◆ What you should do ◆
Starting with the line with "pixels, height=849 pixels." and going on through the line with "ringe-cell: 45 is" in the entries below, swap "Image resolution" for "Screenshot size" and give those lines again with nothing else changed. Leave the pictures out.

◆ Data for this task ◆
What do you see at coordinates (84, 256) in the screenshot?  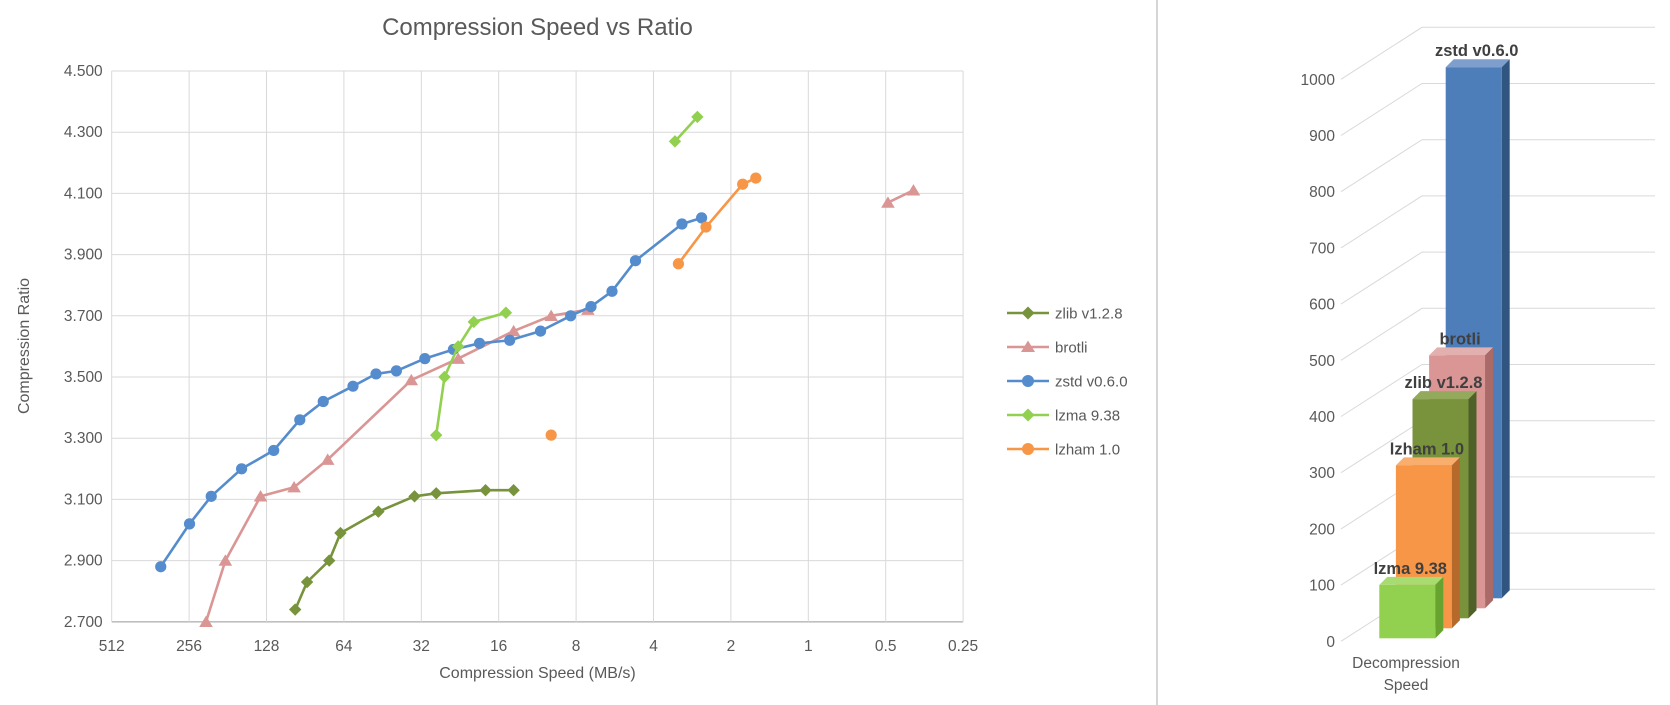 I see `y-tick-label: 3.900` at bounding box center [84, 256].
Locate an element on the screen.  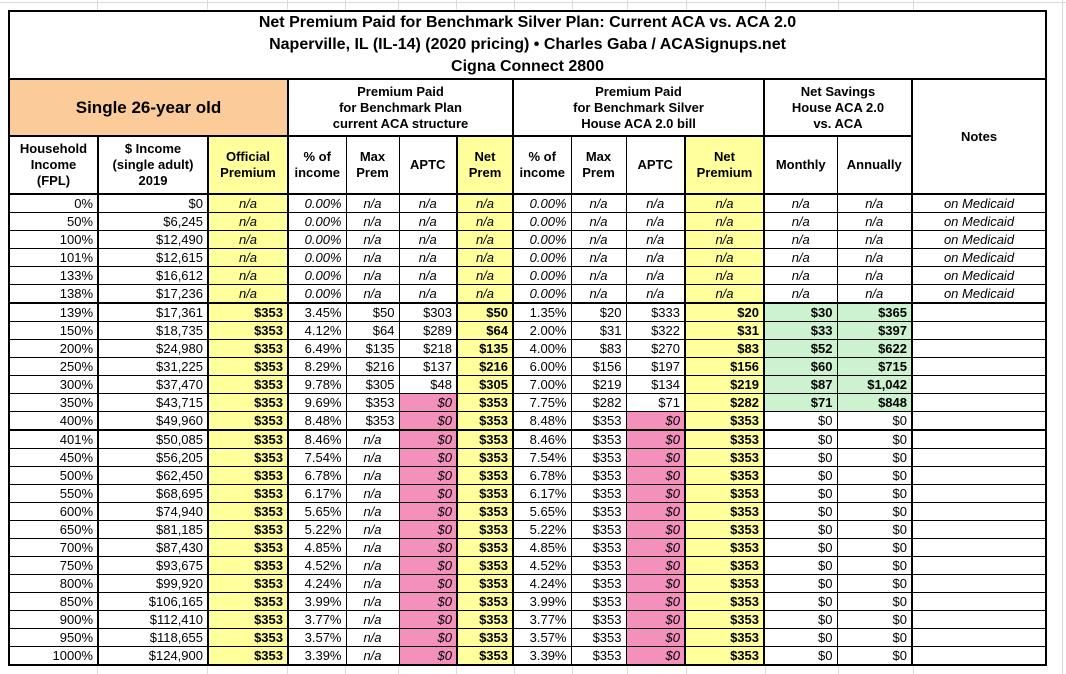
column-header-net-prem-aca: Net Prem is located at coordinates (485, 165).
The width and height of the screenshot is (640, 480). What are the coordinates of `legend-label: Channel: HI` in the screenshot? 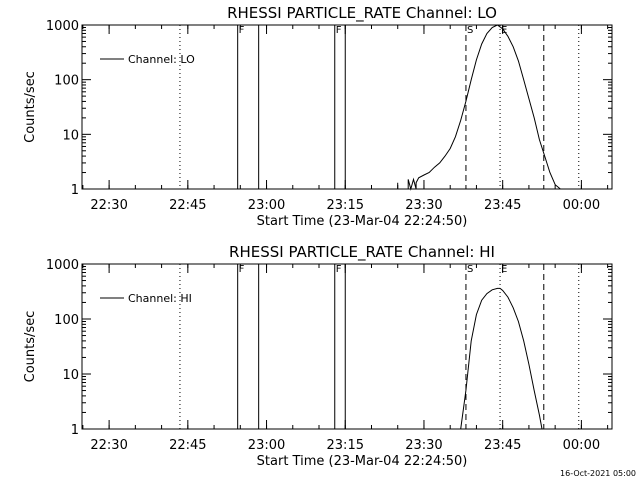 It's located at (160, 298).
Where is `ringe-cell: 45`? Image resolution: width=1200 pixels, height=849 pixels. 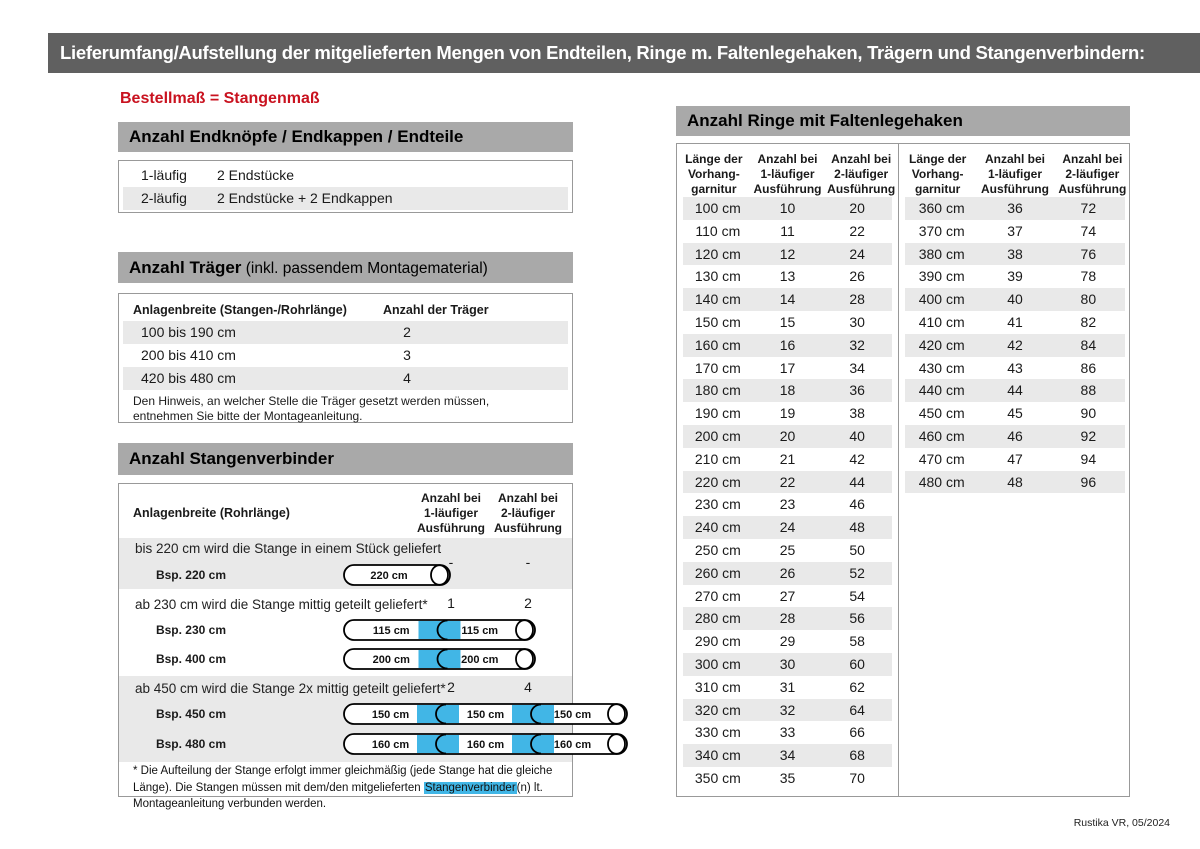
ringe-cell: 45 is located at coordinates (1015, 414).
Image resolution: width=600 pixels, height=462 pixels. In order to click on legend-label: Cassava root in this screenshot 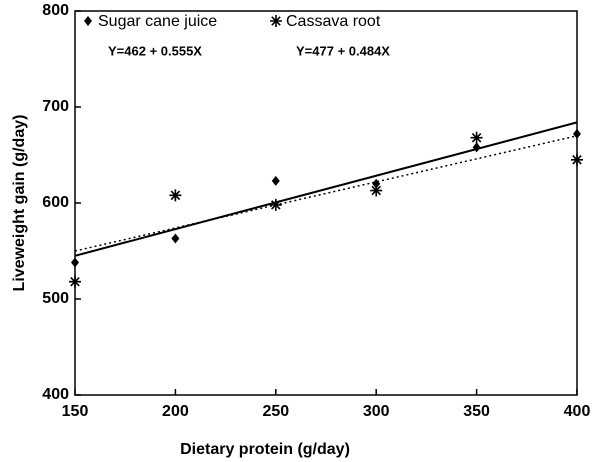, I will do `click(334, 22)`.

◆ Output for this exercise ◆
Where is `ringe-cell: 45`? Screenshot size: width=1200 pixels, height=849 pixels. 
ringe-cell: 45 is located at coordinates (1015, 414).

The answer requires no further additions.